Passage to read —
--------------------------------

Package 'heteromixgm' reference manual

Title:	Copula Graphical Models for Heterogeneous Mixed Data
Description:	A multi-core R package that allows for the statistical modeling of multi-group multivariate mixed data using Gaussian graphical models. Combining the Gaussian copula framework with the fused graphical lasso penalty, the 'heteromixgm' package can handle a wide variety of datasets found in various sciences. The package also includes an option to perform model selection using the AIC, BIC and EBIC information criteria, a function that plots partial correlation graphs based on the selected precision matrices, as well as simulate mixed heterogeneous data for exploratory or simulation purposes and one multi-group multivariate mixed agricultural dataset pertaining to maize yields. The package implements the methodological developments found in Hermes et al. (2024) <doi:10.1080/10618600.2023.2289545>.
Authors:	Sjoerd Hermes [aut, cre], Joost van Heerwaarden [ctb], Pariya Behrouzi [ctb]
Maintainer:	Sjoerd Hermes <sjoerd.hermes@wur.nl>
License:	GPL-3
Version:	2.0.2
Built:	2025-03-13 06:56:25 UTC
Source:	CRAN

data_sim

Description

Simulate mixed multi-group data.

Usage

data_sim(network, n, p, K, ncat, rho, gamma_g = NULL, gamma_o, gamma_b = NULL,
gamma_p = NULL, prob = NULL, nclass = NULL)
data_sim(network, n, p, K, ncat, rho, gamma_g = NULL, gamma_o, gamma_b = NULL,
gamma_p = NULL, prob = NULL, nclass = NULL)

Arguments

`network`	Type of network, either "circle", "Random", "Cluster", "Scale-free", "AR1" or "AR2".
`n`	Number of observations.
`p`	Number of variables.
`K`	Number of groups.
`ncat`	Number of categories for ordinal variables.
`rho`	Dissimilarity parameter inducing dissimilarity between the K datasets.
`gamma_g`	Proportion of Gaussian variables in the data.
`gamma_o`	Proportion of ordinal variables in the data.
`gamma_b`	Proportion of binomial variables in the data.
`gamma_p`	Proportion of Poisson variables in the data..
`prob`	Edge occurency probability in random graph.
`nclass`	Number of clusters in cluster graph.

Value

`z`	A list of $K$ $n$ by $p$ matrices representing the latent Gaussian transformed (observed) data.
`theta`	A list of $K$ $n$ by $p$ matrices representing the precision matrices corresponding to the latent Gaussian (unobserved) data.

Author(s)

Sjoerd Hermes, Joost van Heerwaarden and Pariya Behrouzi
Maintainer: Sjoerd Hermes sjoerd.hermes@wur.nl

References

1. Hermes, S., van Heerwaarden, J., & Behrouzi, P. (2024). Copula graphical models for heterogeneous mixed data. Journal of Computational and Graphical Statistics, 1-15.

Examples

data_sim(network = "Random", n = 10, p = 50, K = 3, ncat = 6, rho = 0.25,
gamma_o = 0.5, gamma_b = 0.1, gamma_p = 0.2, prob = 0.05)

--------------------------------

Required work —
**1)** In the listing, rewrite the lines starting at the one containing "1024x677 tap(543, 373)" and ending at the one containing "(x=40, y=10)", changing "icon" to "symbol" and leaving everything else unchanged. Return only those lines.
**2)** Take the heteromixgm reference manual further by continuing it from its last line.
The heteromixgm reference manual and the listing after it have no connection to each other.

(Word and element location data)
--------------------------------

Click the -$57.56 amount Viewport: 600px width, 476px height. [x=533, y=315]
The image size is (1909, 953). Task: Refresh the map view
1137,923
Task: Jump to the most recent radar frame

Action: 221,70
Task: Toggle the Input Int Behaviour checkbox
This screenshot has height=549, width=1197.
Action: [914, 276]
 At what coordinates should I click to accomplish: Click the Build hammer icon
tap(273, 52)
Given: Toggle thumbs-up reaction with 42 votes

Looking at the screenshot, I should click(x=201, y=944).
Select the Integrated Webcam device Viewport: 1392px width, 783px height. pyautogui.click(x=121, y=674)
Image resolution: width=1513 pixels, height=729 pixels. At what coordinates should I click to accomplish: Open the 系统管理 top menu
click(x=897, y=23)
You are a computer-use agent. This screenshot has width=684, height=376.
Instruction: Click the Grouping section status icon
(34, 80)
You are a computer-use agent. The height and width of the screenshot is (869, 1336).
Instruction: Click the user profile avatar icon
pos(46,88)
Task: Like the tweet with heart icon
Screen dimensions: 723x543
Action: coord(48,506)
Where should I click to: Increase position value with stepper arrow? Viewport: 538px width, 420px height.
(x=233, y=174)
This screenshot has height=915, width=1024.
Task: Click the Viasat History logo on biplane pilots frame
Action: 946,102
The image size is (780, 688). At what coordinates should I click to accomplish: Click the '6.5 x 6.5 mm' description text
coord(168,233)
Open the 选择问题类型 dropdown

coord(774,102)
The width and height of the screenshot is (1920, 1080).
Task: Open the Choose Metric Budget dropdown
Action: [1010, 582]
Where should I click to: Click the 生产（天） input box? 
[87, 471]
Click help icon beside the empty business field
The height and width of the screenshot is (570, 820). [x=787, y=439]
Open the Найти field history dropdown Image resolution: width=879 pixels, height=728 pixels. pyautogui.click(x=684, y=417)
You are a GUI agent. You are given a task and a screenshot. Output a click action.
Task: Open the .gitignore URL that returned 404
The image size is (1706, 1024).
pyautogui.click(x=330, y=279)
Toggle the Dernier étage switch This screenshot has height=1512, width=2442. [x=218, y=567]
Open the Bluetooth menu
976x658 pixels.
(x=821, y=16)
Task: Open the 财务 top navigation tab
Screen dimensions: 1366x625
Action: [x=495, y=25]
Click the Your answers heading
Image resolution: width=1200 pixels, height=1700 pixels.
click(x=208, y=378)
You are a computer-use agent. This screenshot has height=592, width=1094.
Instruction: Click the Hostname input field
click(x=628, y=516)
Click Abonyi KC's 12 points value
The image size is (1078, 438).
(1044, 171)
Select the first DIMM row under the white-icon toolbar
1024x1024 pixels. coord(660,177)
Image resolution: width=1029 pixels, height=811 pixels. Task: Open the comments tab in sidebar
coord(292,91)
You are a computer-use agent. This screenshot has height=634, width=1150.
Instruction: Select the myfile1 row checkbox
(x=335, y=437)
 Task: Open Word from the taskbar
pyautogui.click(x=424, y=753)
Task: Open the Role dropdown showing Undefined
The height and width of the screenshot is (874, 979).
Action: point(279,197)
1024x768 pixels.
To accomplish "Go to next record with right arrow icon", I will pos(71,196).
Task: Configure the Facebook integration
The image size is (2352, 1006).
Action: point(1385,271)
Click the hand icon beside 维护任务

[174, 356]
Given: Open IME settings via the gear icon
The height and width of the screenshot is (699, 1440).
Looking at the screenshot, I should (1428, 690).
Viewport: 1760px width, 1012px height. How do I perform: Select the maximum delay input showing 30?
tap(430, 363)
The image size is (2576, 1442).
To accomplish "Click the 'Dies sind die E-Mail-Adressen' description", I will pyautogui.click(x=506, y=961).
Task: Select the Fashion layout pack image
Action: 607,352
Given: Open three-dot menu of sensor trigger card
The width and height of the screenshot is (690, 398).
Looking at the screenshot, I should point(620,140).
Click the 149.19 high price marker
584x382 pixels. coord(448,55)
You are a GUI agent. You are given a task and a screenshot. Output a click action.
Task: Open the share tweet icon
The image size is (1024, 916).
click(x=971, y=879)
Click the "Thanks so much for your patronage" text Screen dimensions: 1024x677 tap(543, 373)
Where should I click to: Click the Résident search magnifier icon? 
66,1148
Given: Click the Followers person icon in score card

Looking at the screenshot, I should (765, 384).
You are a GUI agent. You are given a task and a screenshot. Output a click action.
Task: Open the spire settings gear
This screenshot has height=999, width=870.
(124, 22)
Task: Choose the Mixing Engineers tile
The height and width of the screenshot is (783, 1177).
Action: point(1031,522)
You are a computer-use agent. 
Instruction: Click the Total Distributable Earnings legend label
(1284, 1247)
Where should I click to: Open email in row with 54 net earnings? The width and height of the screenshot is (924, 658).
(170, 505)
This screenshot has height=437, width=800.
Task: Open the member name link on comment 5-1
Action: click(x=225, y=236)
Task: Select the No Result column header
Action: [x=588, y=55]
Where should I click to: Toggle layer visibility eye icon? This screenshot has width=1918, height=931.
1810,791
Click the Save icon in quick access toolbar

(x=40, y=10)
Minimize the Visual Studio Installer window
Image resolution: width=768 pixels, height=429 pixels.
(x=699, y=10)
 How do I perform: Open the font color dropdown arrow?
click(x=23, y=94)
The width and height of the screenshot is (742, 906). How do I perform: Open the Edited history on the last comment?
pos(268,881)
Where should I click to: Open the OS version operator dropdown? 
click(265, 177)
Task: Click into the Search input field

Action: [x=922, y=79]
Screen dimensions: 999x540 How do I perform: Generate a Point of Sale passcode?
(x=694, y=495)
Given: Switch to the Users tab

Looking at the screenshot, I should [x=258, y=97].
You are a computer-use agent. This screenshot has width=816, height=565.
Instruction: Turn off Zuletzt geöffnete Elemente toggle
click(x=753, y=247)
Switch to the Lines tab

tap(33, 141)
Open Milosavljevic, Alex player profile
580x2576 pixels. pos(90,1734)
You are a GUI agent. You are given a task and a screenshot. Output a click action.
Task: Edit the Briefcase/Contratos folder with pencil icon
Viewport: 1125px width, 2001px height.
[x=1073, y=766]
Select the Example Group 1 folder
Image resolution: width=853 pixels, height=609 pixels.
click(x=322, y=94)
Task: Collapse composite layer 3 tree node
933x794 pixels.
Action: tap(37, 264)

--------------------------------

Response list —
**1)**
Click the "Thanks so much for your patronage" text Screen dimensions: 1024x677 tap(543, 373)
Where should I click to: Click the Résident search magnifier symbol? 
66,1148
Given: Click the Followers person symbol in score card

Looking at the screenshot, I should (765, 384).
You are a GUI agent. You are given a task and a screenshot. Output a click action.
Task: Open the spire settings gear
This screenshot has height=999, width=870.
(124, 22)
Task: Choose the Mixing Engineers tile
The height and width of the screenshot is (783, 1177).
Action: point(1031,522)
You are a computer-use agent. 
Instruction: Click the Total Distributable Earnings legend label
(1284, 1247)
Where should I click to: Open email in row with 54 net earnings? The width and height of the screenshot is (924, 658).
(170, 505)
This screenshot has height=437, width=800.
Task: Open the member name link on comment 5-1
Action: click(x=225, y=236)
Task: Select the No Result column header
Action: [x=588, y=55]
Where should I click to: Toggle layer visibility eye symbol? This screenshot has width=1918, height=931.
1810,791
Click the Save symbol in quick access toolbar

(x=40, y=10)

**2)**
data_sim(network = "Random", n = 10, p = 50, K = 3, ncat = 6, rho = 0.25,
gamma_o = 0.5, gamma_b = 0.1, gamma_p = 0.2, prob = 0.05)

This function implements either the Gibbs or approximation method within the Gaussian copula graphical model to estimate the conditional expectation for the data that not follow Gaussianity assumption (e.g. ordinal, discrete, continuous non-Gaussian, or mixed dataset).

Usage

heteromixgm(X, method, lambda1, lambda2, ncores)
heteromixgm(X, method, lambda1, lambda2, ncores)

Arguments

`X`	A list containing $K$ $n_k \times p$ matrices ( $K$ is the number of groups, $n_k$ is the sample size for group $k$ and $p$ is the number of variables
`method`	Choice between "Gibbs" and "Approximate" indicating which method to use.
`lambda1`	Vector containing values (in [0,1]) for the sparsity penalization of each $\Theta^k$ .
`lambda2`	Vector containing values (in [0,1]) for the similarity penalization between the $\Theta^k$ .
`ncores`	Number of cores to be used during parallel computing.

Value

`Z`	New transformation of the data based on given or default `Sigma`.
`ES`	Expectation of covariance matrix( diagonal scaled to 1) of the Gaussian copula graphical model.
`Sigma`	The covariance matrix of the latent variable given the data.
`Theta`	The inverse covariance matrix of the latent variable given the data.
`loglik`	Value of the Log likelihood under the estimated parameters.

Author(s)

Sjoerd Hermes, Joost van Heerwaarden and Pariya Behrouzi
Maintainer: Sjoerd Hermes sjoerd.hermes@wur.nl

References

1. Hermes, S., van Heerwaarden, J., & Behrouzi, P. (2024). Copula graphical models for heterogeneous mixed data. Journal of Computational and Graphical Statistics, 1-15.

Examples


data(maize)
l1 <- c(0.4)
l2 <- c(0,0.1)
ncores <- 1
est <- heteromixgm(maize, "Approximate", l1, l2, ncores)

data(maize)
l1 <- c(0.4)
l2 <- c(0,0.1)
ncores <- 1
est <- heteromixgm(maize, "Approximate", l1, l2, ncores)

initialize

Description

Initializes parameters to be used in the approximate method algorithm.

Usage

initialize(y, ncores)
initialize(y, ncores)

Arguments

`y`	Data.
`ncores`	Number of cores to be used during parallel computing.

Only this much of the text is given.